Jurists call for a Special Rapporteur on the Occupied Territories

The ICJ intervened at the 49th session of the United Nations Commission on Human Rights stressing the need for a Special Rapporteur to investigate the human rights situation in the Occupied Territories.

Commenting on the compromise to the deportation crisis proposed by the governments of Israel and the United States to allow the return of 101 of the over 400 Palestinian deportees, ICJ Secretary-General Adama Dieng stated that this apparent ease of tensions constitutes, even in the short-term, a defeat of the principles of international law. Similar to torture and genocide, the deportation of nationals from their homeland is absolutely prohibited in international law, specifically under articles 49 and 147 of the Fourth Geneva Convention Relative to the Protection of Civilians in Times of War.

The ICJ, therefore, regretted the attempt to compromise the absolute prohibition contained in the Geneva Convention, and reiterated in Security Council Resolution 799, that demands the immediate return of all deportees. Stating that grave breaches of the Geneva Convention cannot be the subject of any political deal, the ICJ explained that the proposed compromise negates the very promise contained in the Preamble of the United Nations Charter “[t]o establish conditions under which justice and respect for the obligations … of international law can be maintained.”

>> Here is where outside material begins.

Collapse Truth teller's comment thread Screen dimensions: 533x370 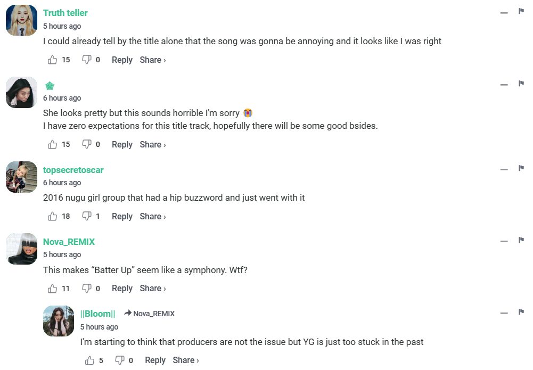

Noting that this proposed compromise to the deportation crisis is a patent example of how the international community has, for decades, handled Israeli gross violations of human rights and humanitarian law, the ICJ called upon the Security Council not to shy away from seeking the full implementation of its resolutions, and upon the Commission on Human Rights to appoint a Special Rapporteur to investigate the human rights situation in the Occupied Territories.